L’esito di una delle questioni sollevate dall’avv. Mauro rientra, a pieno titolo, nell’avanspettacolo.
Il consigliere aveva sollevato il problema che, contrariamente a quanto previsto dalla convenzione per la gestione del Porto Turistico di Marina di Ragusa, la nuova società a capitale maltese aveva soppresso l’abbonamento annuale per i natanti inferiori a 10 metri, la maggior parte dei natanti ormeggiati dei ragusani.
Mauro, in precedenza, aveva chiesto spiegazioni all’amministrazione sulle verifiche e sui controlli effettuati sulla nuova società, chiedendosi e chiedendo se il sindaco, gli assessori e i dirigenti avessero contezza di quello che si muoveva attorno alla società di gestione del porto.
Solite risposte del sindaco, elusive, glissanti, superficiali, che ostentavano sicurezza.
Anche ieri, dopo che Mauro trattava il sindaco da scolaretto chiedendo in aula se le mancate risposte fossero dovute a incompetenza o a superficialità, sarebbe stata tirata fuori dallo stesso consigliere questa storia del listino prezzi degli ormeggi al Porto.

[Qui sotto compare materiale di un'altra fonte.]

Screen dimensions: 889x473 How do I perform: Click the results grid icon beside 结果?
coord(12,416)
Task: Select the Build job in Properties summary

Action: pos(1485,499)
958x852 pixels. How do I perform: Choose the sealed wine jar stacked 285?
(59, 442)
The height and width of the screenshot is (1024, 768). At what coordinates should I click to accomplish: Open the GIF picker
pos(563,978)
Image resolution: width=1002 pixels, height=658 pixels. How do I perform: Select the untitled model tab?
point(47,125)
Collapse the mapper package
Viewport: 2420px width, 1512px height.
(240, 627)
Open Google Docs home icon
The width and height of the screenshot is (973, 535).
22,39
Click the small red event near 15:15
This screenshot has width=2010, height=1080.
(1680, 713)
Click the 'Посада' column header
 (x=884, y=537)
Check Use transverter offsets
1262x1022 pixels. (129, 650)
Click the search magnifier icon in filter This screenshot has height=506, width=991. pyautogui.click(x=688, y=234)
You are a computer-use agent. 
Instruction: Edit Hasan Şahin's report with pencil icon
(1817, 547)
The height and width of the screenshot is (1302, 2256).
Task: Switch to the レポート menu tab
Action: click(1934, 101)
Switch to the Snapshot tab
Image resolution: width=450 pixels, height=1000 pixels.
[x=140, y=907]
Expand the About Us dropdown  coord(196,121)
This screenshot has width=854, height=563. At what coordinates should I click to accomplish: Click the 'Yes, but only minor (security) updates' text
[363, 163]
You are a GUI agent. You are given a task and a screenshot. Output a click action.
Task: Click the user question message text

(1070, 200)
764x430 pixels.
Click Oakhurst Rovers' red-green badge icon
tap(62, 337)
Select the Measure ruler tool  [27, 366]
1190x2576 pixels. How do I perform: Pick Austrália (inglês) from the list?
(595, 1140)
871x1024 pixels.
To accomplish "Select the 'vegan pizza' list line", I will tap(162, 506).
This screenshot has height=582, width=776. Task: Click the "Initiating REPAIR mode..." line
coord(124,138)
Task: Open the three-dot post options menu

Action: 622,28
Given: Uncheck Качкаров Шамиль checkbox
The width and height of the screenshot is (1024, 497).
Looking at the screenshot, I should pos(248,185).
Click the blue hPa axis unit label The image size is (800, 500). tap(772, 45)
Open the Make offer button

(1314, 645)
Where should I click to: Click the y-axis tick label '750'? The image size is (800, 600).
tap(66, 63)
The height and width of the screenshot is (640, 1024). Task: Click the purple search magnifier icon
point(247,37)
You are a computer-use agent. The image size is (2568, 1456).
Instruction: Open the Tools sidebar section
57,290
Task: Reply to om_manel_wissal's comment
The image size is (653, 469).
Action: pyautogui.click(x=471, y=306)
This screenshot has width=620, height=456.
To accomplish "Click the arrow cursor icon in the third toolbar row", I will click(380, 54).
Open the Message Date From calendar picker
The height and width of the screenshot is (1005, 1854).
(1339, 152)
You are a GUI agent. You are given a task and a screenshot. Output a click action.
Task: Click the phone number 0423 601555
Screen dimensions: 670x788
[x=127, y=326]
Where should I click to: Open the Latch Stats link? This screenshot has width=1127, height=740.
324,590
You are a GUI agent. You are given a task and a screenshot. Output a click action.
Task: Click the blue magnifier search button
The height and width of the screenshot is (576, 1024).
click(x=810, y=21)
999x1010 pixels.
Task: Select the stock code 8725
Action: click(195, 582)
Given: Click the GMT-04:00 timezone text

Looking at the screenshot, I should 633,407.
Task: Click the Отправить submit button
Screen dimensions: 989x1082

E lì il vicensindaco a riprendere il consigliere assicurando che c’era la massima attenzione per l’importante infrastruttura della città, con il proponimento di andarsi a procurare un listino che non fosse il “foglietto” di Mauro, come lo ha definito Giuffrida, il tutto accompagnato dalle storielle dei flash, delle freccette, dei colpi lanciati da Mauro ma che non sarebbero serviti a nulla.
Invece le freccette sono servite… eccome !
In serata, l’avv. Mauro, sui social, riferisce che, dopo che fino a stamattina sul sito del Comune c’era il listino senza abbonamento annuale per i natanti fino a 10 metri, nel pomeriggio lo stesso è stato modificato con la reintroduzione dell’abbonamento annuale.
Ogni commento ulteriore, a questo punto, è puramente pleonastico, possiamo solo dire che le freccette di Mauro servono e colpiscono al bersaglio centrale.
A questo punto, l’unico regalo che sindaco e vicesindaco potrebbero fare alla città, per farsi perdonare, è inoltrarci una nota stampa del comunicatore per trasformare il tutto in grossolano equivoco, per parare la botta, la brutta punzecchiatura della freccetta, con la sua arte di tergiversare il tutto.
Ma, forse, chiediamo troppo !
Piuttosto ci viene da fare una considerazione, alle amenità dell’amministrazione ci siamo abituati, ma quelli del porto, società internazionale, quando modificano un listino degli ormeggi di un porto turistico lavorano come se modificassero il listino prezzi di una panineria di periferia?